Flatten the dough into a flat circle or square, wrap in plastic wrap and refrigerate for an hour.
Preheat the oven to 160°C or 325°F and line two baking trays with baking paper and set aside. Remove the dough from the fridge and divide the dough into 4 (this way the dough stays cool longer and prevents the need of re-chilling later on).
Place a quarter of the dough on a lightly floured bench and roll out the dough to around about a 1/4 inch thickness. (Alternatively you can roll out the dough between two sheets of parchment paper).

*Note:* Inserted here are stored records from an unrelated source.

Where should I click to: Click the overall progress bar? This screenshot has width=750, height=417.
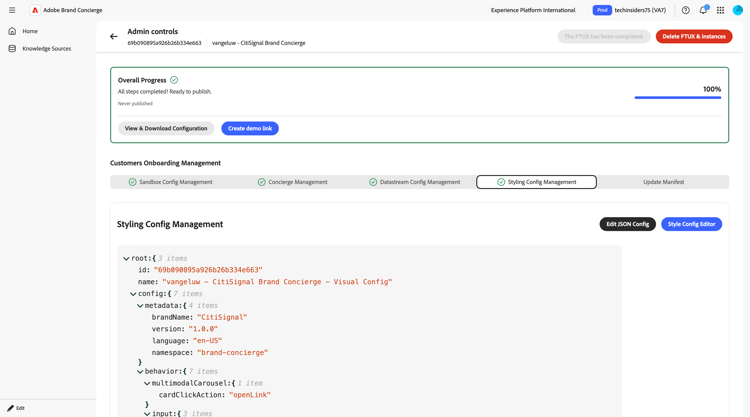click(x=677, y=98)
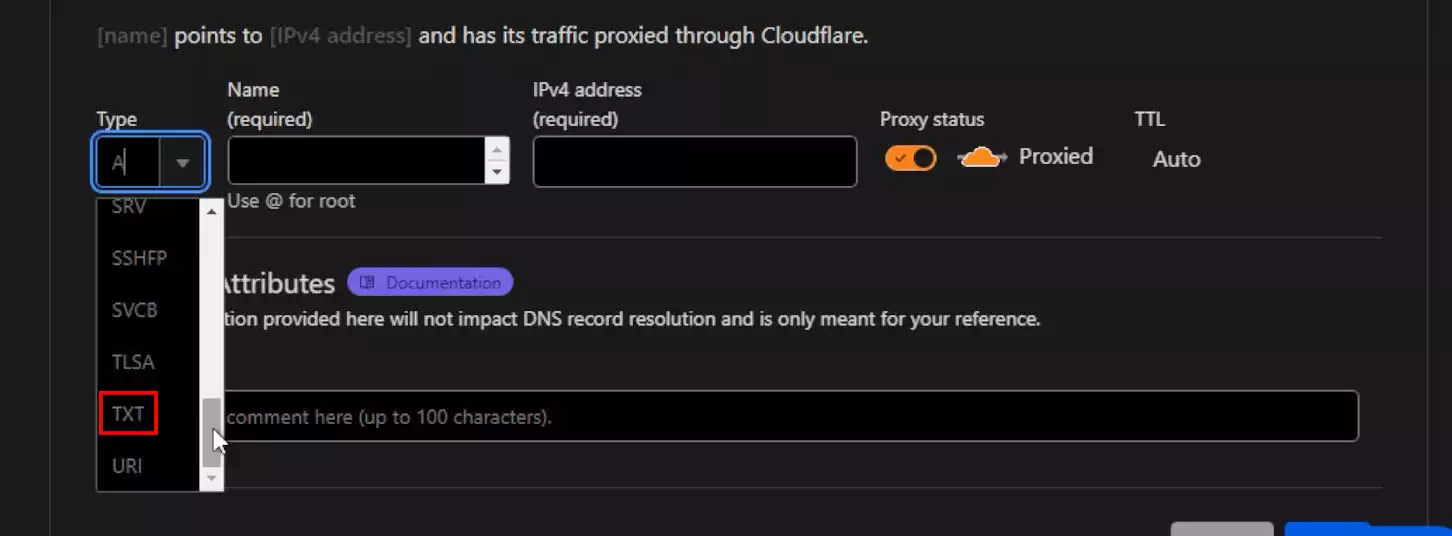Viewport: 1452px width, 536px height.
Task: Click the IPv4 address field
Action: tap(695, 161)
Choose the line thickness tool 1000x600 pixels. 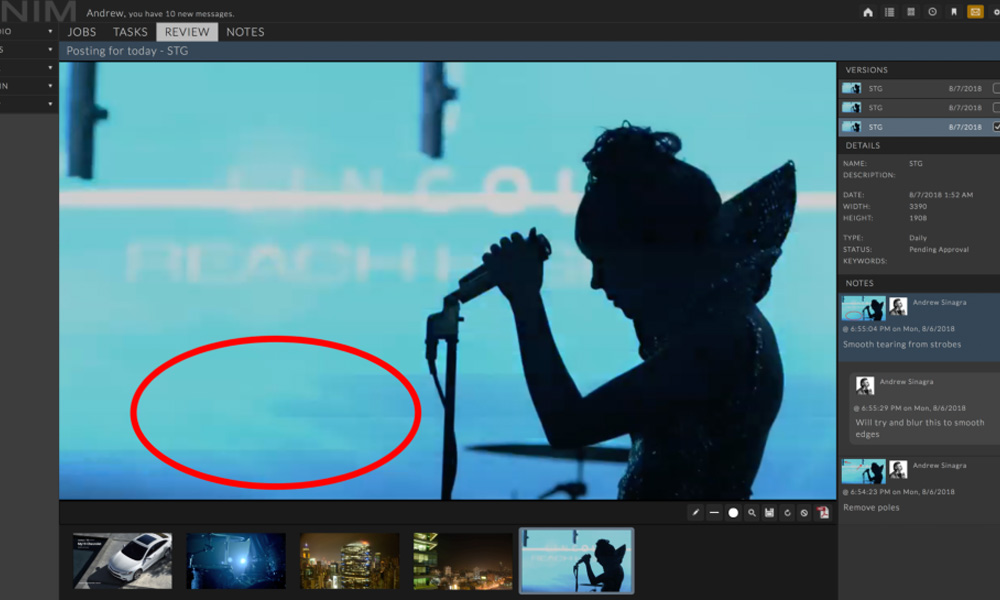714,513
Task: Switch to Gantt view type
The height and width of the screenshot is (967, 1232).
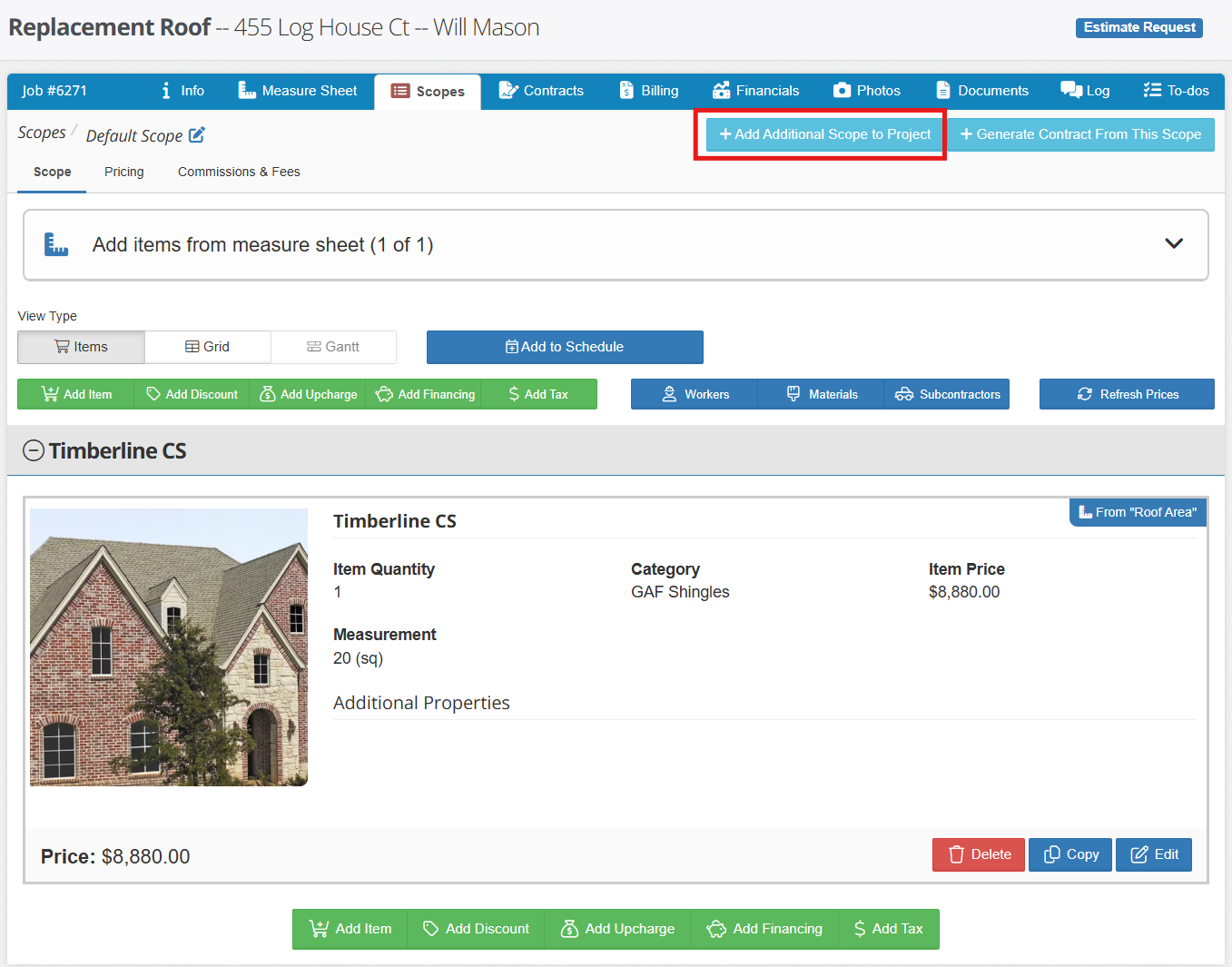Action: (333, 347)
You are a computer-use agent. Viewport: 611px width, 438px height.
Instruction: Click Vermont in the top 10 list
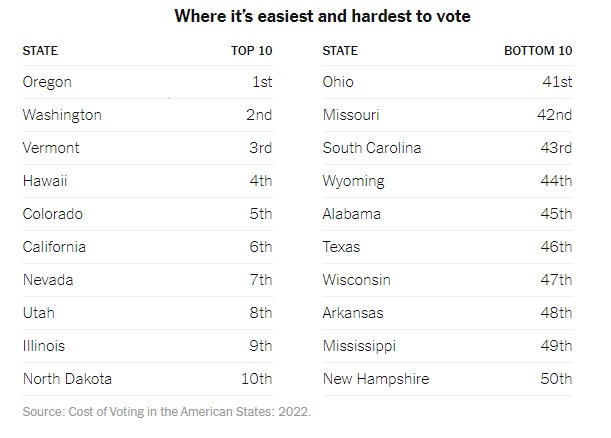[52, 148]
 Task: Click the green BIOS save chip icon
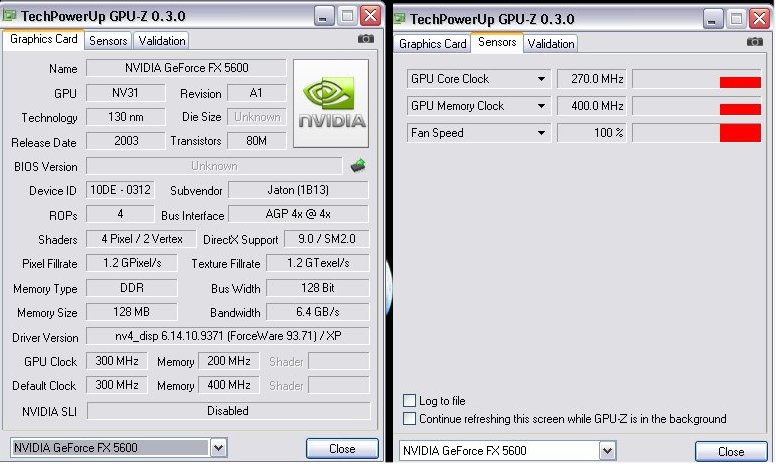click(357, 166)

Using a small round cookie cutter (Tasty suggest the rim of a champagne glass is the perfect size) cut the dough into rounds and place on the prepared baking trays, leaving at least 1/2 an inch between each cookie.
Re-roll out any scraps to cut additional cookies. Repeat with this process with each remaining pieces of dough.
Bake for 15-20 minutes. (I baked for 15 but would suggest baking for 20 if you want a crisp Oreo-like cookie).
Allow the cookies to cool completely while you make the cream filling
To make the filling, beat the butter until smooth.
Add in the icing sugar and vanilla extract and beat until all combined and fluffy.
Spread a generous scoop of the icing onto one of the cookies and sandwich it with another. Give it a very light press and scrape any excess off to clear and even out the sides.